Then he laughed stupidly, leering out of his inflamed eyes at the five women who all wore the garbs of the Sisters of Mercy, their white coiffes and tabliers contrasting sharply with the sombre habits of the Russian nuns who had gathered in the candle-lit dusk behind them.

“What do you wish?” demanded the ex-Empress in a fairly steady voice.

“Answer to your names!” retorted the officer brutally. The other officer came up and began to fumble for a note book in the breast of his dirty tunic. When he found it he licked the lead of his pencil and squinted at the ex-Empress out of drunken eyes.

“Alexandra Feodorovna!” he barked in her face. “If you’re here, say so!”

She remained calm, mute, cold as ice.

A soldier behind her suddenly began to shout:

“That’s the German woman. That’s the friend of the Staretz Novykh! That’s Sascha! Now we’ve got her, the thing to do is to shoot her–––”

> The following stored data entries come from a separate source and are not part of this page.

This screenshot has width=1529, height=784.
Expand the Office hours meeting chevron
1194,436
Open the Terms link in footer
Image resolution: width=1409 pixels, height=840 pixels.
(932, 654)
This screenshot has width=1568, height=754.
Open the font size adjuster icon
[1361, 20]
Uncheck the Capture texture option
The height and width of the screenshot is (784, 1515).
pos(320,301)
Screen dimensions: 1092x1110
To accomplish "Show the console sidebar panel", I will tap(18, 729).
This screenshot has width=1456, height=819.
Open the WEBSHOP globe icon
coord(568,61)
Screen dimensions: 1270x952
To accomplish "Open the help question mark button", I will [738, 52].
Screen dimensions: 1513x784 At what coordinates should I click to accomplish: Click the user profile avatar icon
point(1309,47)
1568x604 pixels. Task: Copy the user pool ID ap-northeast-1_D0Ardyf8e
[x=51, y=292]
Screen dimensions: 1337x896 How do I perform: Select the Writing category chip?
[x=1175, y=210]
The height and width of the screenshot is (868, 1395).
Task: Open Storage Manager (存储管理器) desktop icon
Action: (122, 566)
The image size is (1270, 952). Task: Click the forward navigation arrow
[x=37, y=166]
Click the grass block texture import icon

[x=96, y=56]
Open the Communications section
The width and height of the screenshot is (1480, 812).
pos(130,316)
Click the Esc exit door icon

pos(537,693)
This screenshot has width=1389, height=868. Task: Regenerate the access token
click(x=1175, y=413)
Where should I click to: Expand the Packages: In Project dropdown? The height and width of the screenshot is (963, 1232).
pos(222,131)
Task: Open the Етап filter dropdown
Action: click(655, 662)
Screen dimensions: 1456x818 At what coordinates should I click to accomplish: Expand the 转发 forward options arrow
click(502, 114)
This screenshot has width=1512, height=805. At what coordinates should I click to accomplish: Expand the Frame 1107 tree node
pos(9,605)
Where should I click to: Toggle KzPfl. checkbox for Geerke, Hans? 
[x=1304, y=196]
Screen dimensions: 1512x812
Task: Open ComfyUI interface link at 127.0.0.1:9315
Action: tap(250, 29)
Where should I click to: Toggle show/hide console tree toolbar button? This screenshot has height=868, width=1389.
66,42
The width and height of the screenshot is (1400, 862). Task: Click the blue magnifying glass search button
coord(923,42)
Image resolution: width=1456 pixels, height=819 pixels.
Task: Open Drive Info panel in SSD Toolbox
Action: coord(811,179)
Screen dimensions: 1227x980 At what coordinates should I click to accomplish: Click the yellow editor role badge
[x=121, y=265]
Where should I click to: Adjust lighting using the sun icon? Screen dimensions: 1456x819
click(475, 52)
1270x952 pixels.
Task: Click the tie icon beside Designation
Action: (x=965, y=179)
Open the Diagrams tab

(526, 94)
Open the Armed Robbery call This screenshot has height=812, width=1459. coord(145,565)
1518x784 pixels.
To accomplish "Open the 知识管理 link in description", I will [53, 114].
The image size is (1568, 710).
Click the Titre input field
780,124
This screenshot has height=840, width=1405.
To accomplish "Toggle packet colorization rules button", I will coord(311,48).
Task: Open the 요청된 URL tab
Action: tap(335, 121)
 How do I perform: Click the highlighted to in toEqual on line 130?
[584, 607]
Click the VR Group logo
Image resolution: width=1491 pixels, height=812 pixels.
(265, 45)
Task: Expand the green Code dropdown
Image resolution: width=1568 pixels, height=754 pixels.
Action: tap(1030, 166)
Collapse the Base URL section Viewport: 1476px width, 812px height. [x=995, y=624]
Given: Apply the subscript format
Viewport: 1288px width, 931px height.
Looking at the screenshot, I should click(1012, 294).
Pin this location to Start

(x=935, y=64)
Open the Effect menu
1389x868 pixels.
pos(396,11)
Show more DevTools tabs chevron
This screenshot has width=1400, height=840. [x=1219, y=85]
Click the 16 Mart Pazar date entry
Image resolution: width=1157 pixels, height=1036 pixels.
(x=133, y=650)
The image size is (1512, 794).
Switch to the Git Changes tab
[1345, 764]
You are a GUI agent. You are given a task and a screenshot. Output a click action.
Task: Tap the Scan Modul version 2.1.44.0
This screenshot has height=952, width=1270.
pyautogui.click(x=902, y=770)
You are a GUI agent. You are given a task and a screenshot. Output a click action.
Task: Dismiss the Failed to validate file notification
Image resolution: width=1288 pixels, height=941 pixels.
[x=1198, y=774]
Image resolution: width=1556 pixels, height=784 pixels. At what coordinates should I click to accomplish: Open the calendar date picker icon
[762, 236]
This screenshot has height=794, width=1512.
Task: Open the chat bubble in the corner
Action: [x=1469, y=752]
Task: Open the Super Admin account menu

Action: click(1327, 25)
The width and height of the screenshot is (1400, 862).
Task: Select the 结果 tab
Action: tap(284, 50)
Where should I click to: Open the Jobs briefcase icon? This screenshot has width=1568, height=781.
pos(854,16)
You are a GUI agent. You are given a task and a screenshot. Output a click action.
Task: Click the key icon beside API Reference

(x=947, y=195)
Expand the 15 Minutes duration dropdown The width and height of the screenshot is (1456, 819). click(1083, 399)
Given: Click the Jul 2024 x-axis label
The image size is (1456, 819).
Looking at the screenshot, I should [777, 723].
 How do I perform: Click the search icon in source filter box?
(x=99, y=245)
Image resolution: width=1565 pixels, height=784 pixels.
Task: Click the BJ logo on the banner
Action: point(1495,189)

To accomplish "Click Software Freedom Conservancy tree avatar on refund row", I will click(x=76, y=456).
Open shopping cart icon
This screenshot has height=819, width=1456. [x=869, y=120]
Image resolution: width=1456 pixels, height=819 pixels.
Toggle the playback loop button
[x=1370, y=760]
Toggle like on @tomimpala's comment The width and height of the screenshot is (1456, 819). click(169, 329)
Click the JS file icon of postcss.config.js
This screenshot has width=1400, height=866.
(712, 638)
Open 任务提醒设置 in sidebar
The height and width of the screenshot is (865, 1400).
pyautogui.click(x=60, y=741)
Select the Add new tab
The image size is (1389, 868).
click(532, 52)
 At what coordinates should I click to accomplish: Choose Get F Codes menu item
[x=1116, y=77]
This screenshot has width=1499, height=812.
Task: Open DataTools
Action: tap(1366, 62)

“Mark her present,” interrupted the officer in command. “No ceremony, now. Mark the cub Romanoff present. Mark ’em all––Olga, Tatyana, Marie, xxv Anastasia!––no matter which is which––they’re all Romanoffs–––”

But the same soldier who had interrupted before bawled out again: “They’re not Romanoffs! There are no German Romanoffs. There are no Romanoffs in Russia since a hundred and fifty years–––”

The little Tzesarevitch, Alexis, red with anger, stepped forward to confront the man, his frail hands fiercely clenched. The officer in command struck him brutally across the breast with the flat of his sword, shoved him aside, strode toward the low door of the chapel crypt and jerked it open.